Debt collection December 2020 final rule

On December 18, the Consumer Financial Protection Bureau (CFPB) issued a second debt collection final rule. The first debt collection final rule was published in the Federal Register in November. The NAFCU compliance team blogged twice about the first final rule earlier this year. The blogs covered what constitutes a communication and a limited-content message under the rule. They also provided some background about the final rule (e.g., in general the rulemaking applied to third-party debt collectors rather than credit unions collecting their own debts). NAFCU also issued a final regulationthat addressed the first rulemaking in more detail than the two blogs. The blogs and the final regulation explained the scope and coverage of the Fair Debt Collection Practices Act (FDCPA) and the debt collection final rules and why credit unions, even though they may not be FDCPA debt collectors, may need to know how these rules work.

The final rule does four main things. It explains that deceased persons are covered consumers under Regulation F. It also addresses time-barred debt, passive collections, and debt validation notices.

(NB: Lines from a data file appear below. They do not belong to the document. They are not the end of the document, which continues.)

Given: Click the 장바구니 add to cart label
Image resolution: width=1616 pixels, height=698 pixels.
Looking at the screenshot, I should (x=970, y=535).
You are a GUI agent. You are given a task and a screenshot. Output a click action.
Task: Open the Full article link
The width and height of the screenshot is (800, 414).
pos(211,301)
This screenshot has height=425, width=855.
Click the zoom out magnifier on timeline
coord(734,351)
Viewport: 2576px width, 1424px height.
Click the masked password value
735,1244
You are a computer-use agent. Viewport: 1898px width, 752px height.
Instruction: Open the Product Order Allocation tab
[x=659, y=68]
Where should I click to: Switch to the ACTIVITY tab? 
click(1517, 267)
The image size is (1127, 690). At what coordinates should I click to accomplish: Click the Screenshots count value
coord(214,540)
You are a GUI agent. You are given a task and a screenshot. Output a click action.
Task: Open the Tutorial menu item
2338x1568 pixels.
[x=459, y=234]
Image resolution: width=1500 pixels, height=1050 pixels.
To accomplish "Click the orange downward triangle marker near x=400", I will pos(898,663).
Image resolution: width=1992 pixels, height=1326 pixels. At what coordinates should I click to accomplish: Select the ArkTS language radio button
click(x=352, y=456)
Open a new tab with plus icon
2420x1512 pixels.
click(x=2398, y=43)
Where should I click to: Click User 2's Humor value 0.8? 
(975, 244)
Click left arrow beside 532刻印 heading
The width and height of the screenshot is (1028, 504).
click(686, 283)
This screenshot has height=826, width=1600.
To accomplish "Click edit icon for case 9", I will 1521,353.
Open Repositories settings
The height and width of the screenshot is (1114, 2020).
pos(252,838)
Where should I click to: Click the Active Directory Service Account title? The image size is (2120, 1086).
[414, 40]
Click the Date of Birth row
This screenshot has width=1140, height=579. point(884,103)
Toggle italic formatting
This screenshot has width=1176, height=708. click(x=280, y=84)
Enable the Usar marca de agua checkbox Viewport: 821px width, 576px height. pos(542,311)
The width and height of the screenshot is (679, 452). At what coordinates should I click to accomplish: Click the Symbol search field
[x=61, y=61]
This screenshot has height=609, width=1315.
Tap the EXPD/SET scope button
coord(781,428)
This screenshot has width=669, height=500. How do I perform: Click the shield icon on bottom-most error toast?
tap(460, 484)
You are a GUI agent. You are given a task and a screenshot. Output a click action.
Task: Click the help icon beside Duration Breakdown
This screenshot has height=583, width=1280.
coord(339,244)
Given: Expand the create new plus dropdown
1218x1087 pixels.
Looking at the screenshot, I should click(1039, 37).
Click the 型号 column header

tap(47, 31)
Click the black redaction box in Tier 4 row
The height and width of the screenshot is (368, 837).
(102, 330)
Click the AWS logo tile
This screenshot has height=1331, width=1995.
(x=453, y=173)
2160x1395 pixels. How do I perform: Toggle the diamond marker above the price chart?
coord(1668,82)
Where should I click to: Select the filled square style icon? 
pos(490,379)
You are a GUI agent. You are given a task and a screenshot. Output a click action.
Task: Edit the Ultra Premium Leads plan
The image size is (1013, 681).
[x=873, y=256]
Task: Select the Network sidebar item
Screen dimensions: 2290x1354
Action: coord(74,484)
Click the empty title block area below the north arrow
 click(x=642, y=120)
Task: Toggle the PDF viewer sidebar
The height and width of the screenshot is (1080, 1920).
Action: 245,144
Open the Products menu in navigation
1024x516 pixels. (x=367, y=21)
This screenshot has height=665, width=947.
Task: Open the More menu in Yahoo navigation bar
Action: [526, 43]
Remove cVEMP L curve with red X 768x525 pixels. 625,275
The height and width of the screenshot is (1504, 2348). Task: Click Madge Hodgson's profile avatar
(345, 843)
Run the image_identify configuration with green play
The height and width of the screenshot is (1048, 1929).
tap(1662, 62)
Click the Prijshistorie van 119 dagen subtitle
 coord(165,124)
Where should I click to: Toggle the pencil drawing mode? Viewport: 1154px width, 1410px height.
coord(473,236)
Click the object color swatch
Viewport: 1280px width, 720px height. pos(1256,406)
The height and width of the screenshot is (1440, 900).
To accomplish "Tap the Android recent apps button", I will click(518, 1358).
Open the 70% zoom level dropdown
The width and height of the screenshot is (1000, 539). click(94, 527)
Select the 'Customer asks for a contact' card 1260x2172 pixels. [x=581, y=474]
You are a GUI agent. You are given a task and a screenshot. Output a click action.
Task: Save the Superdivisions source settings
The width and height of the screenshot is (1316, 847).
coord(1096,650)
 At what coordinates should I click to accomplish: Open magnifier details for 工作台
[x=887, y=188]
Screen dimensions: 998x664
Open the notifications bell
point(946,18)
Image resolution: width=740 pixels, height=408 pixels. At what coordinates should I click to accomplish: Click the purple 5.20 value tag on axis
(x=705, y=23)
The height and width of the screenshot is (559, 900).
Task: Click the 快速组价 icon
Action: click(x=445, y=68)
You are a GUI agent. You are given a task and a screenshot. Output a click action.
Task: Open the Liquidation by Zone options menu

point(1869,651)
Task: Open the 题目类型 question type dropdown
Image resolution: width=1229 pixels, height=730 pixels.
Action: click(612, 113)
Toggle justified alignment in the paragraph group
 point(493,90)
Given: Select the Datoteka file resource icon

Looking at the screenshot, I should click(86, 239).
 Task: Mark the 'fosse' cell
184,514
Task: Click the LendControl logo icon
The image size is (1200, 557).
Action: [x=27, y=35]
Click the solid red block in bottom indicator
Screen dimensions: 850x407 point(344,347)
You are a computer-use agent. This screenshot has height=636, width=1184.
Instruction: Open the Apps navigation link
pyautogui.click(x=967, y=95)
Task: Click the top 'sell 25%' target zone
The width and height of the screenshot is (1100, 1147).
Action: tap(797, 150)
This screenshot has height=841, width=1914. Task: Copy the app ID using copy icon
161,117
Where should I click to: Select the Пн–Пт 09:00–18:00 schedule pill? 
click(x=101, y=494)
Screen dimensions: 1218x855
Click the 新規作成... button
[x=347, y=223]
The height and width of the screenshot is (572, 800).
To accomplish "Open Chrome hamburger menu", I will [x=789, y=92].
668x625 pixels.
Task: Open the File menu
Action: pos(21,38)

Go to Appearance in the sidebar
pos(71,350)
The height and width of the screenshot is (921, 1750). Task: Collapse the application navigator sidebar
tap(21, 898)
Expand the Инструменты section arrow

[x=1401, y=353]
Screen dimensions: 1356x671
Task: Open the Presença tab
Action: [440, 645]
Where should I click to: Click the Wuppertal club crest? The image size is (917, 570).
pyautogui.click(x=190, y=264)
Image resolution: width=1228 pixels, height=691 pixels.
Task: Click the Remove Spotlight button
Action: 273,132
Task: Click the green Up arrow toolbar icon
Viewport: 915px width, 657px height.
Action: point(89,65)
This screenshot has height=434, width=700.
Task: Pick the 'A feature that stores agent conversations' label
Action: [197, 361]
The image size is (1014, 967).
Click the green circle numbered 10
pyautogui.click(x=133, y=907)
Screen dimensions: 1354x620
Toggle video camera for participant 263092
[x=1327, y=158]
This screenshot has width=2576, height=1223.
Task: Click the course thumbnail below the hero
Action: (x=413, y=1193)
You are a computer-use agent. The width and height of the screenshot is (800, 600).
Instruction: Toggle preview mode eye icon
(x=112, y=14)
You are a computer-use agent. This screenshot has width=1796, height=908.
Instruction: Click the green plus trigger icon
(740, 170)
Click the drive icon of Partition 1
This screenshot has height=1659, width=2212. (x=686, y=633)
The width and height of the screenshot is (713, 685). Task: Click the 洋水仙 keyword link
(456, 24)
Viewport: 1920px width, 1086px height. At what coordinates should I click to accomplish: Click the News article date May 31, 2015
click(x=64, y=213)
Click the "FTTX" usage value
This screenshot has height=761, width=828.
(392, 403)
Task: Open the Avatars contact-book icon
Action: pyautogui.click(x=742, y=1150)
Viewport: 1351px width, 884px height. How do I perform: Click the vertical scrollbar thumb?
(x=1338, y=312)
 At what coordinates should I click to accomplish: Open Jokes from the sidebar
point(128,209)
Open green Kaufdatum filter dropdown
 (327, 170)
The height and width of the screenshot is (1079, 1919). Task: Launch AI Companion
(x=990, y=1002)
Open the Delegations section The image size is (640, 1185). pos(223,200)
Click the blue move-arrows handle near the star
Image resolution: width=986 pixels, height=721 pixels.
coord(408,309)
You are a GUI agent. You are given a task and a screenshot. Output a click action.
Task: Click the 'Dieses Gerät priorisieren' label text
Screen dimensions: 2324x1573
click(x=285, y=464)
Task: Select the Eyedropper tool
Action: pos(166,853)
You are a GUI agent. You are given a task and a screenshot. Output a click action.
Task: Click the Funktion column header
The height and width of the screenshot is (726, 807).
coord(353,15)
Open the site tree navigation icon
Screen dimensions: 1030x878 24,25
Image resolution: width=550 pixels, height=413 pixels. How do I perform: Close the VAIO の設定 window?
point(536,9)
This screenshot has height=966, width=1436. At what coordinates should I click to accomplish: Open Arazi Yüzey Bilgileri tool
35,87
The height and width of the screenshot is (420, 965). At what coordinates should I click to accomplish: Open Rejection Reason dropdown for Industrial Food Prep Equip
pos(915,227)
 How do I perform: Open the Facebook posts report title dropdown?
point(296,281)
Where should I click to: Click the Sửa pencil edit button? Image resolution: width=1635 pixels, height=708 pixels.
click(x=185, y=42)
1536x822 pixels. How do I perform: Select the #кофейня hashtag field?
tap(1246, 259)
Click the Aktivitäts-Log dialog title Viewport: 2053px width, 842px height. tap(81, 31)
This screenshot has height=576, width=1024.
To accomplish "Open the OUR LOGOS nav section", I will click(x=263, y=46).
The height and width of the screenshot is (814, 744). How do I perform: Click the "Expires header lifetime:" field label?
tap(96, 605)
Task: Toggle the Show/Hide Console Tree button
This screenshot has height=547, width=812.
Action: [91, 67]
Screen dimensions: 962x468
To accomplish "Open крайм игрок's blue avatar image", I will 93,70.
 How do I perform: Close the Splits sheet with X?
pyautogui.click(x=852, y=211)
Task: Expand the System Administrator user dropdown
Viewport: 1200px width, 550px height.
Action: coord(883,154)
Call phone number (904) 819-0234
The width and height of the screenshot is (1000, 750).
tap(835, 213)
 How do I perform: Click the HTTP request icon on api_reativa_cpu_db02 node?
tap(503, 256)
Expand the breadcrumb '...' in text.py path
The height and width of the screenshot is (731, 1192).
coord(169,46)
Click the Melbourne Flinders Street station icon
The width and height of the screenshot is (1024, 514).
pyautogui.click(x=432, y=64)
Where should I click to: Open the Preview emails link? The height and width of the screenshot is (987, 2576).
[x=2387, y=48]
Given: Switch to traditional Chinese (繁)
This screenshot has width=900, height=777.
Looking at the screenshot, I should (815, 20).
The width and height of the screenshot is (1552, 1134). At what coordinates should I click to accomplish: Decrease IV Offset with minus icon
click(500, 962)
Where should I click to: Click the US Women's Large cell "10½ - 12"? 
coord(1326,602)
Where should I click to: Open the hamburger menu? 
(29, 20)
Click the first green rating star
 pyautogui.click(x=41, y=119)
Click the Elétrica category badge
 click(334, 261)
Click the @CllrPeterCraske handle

Deceased Persons are Consumers

The rule clarifies that the definition of a consumer under Regulation F includes deceased individuals. This effectively extends the protections set forth in Regulation F to individuals authorized to act on behalf of a deceased consumer’s estate. For example, the CFPB noted that an executor, administrator, or personal representative would be a consumer for the purposes of the debt validation notice rule. The CFPB also explained that the prohibition in section 1006.22(f)(4) against communicating or attempting to communicate with a person in connection with the collection of a debt by social media if it can be viewed by the public or the person’s contacts applies to deceased persons.